Kaplan says when vapor pressure of a solution is less than vapor pressure of pure solvent a higher temperatur is needed for vapor pressure to equal atmorspheric pressure.


So a salt/water solution has less vapor pressure than water by itself. So it needs a higher temperature to boil. why?
 
stronger interactions in the solution. Less favorable to lose them if the water is dried out and only salt is left.
Entropy is lost also.
 
when salt is added to water, an endothermic reaction occurs, where Na+ and Cl- ions interact with water molecules. As doc3232 mentioned since there are stronger interactions, the boiling point increases as the vapor pressure decreases. Also know that the freezing point of water would decrease as well. Since those ions interfere with the intramolecular forces between the water molecules the freezing point is decreased.
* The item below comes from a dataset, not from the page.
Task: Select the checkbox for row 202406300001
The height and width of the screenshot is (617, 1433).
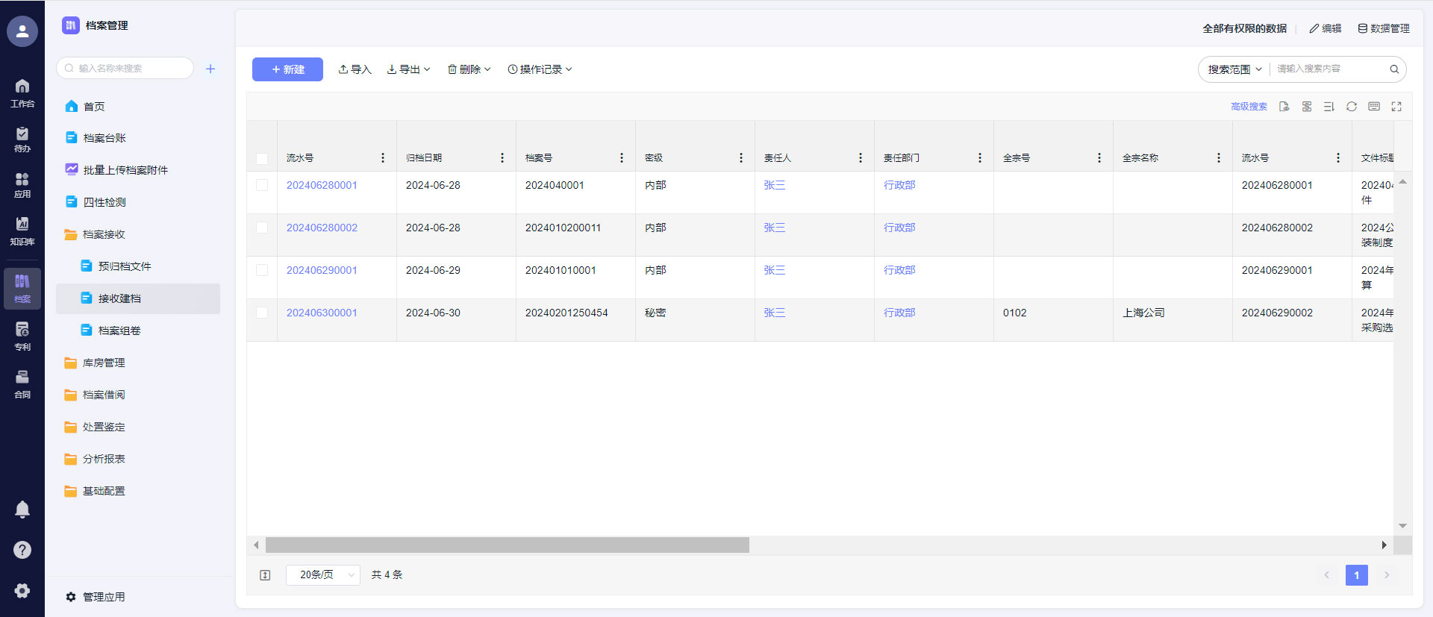Action: click(262, 313)
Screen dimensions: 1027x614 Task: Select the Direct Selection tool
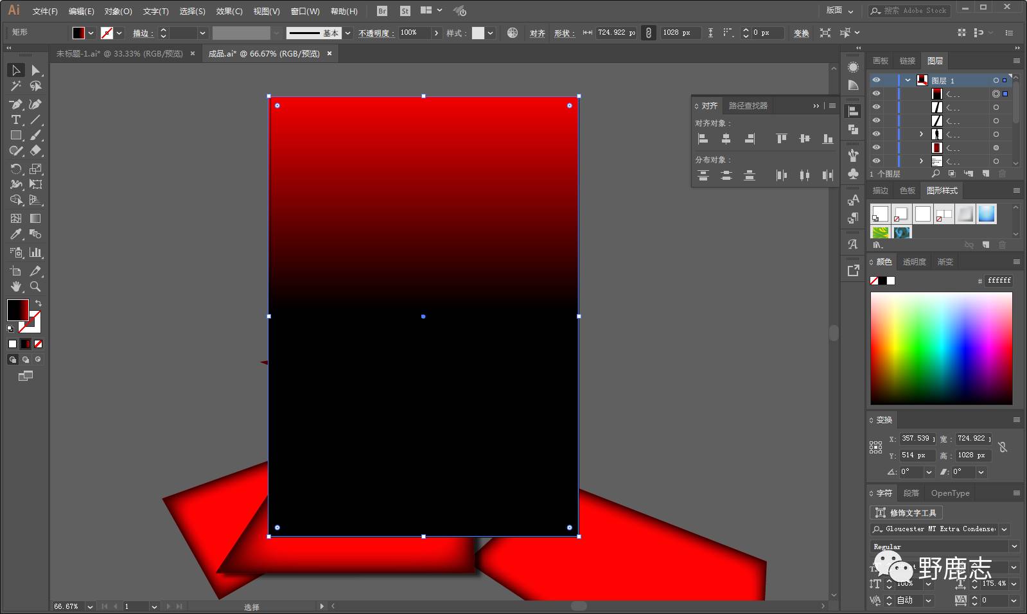tap(36, 70)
When vapor pressure decreases, so does the freezing point!
 
The way I would answer this question is as follows...
When salt dissolves in water, or any other solution for that mater, the vapor pressure of that solution drops compared pure solution.
Also, by definition, we know that solution boils when:
Vapor Pressure = Atmospheric Pressure


If dissolving salt lowers the vapor pressure, and we want to bring up the vapor pressure up, so that it equals the atmospheric pressure for the solution to boil, then we must provide more heat (NOTE: vapor pressure only depents on temprature). This results in an elavated boiling point.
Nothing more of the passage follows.